Page excerpt —
Contributing to Community Documentation

Thank you for your interest in contributing to the wafer.space community documentation! This guide will help you add your knowledge and experiences to our growing resource collection.

Before You Begin

What Makes Good Community Content?

The best community contributions are:

  • Practical - Based on real experience with wafer.space or GF180MCU PDK

  • Detailed - Include specific steps, code examples, or screenshots

  • Original - Your own work or properly attributed content

  • Helpful - Solve real problems or share valuable insights

  • Clear - Well-organized and easy to understand

Content Guidelines

DO contribute:

  • Project postmortems and lessons learned

  • Workflow improvements and automation scripts

  • Debugging experiences and solutions

  • Design techniques and optimizations

  • Tool integration guides

  • Performance benchmarks and comparisons

DON’T contribute:

  • Copyrighted material without permission

  • Promotional content or advertisements

  • Unverified claims or speculation

  • Off-topic content unrelated to IC design

  • Personal attacks or inappropriate content

How to Contribute

Method 2: GitHub Issue

If you’re not comfortable with Git:

  1. Open a new issue in the repository

  2. Use the “Community Contribution” template

  3. Paste your content in markdown format

  4. A maintainer will help integrate your contribution

Content Structure

File Organization

community/
├── index.md                    # Main community page (don't edit)

Data segment —
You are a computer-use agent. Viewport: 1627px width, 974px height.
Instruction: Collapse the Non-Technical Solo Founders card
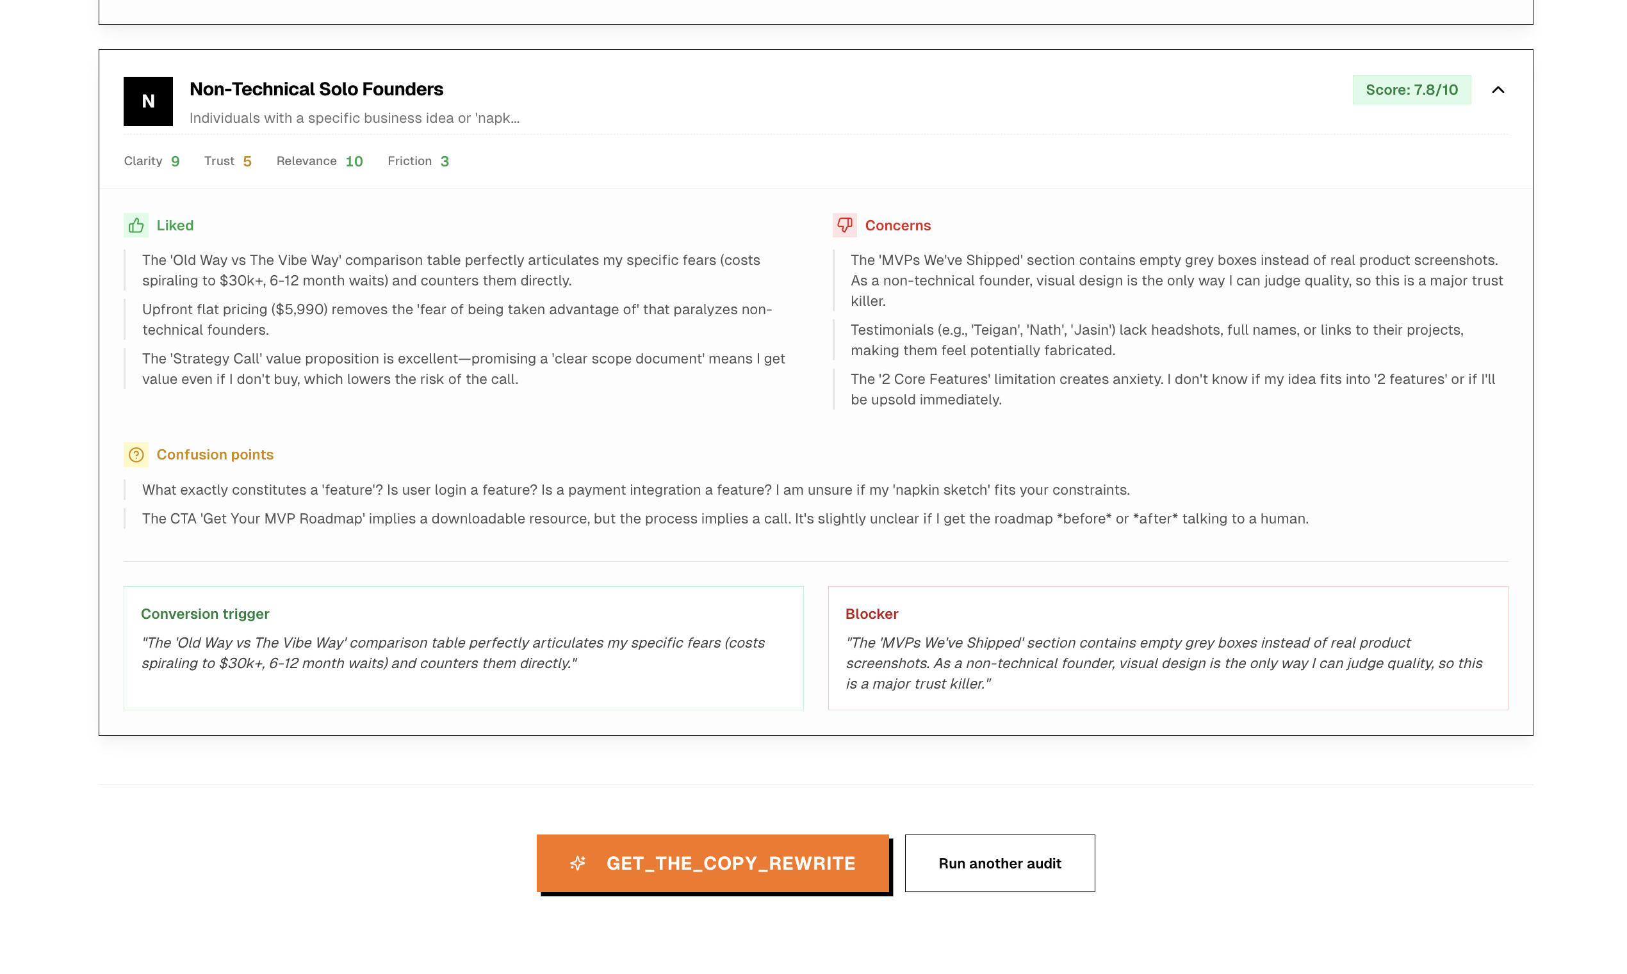coord(1497,90)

Objectives —
**1.** Reproduce the stretch of the wafer.space contribution guide from "1. Open a new" through "page (don't edit)", word for word.
**2.** In the wafer.space contribution guide, which template should a contributor use when opening a GitHub issue?

Answers per task —
**1.**
1. Open a new issue in the repository

  2. Use the “Community Contribution” template

  3. Paste your content in markdown format

  4. A maintainer will help integrate your contribution

Content Structure

File Organization

community/
├── index.md                    # Main community page (don't edit)

**2.** The "Community Contribution" template.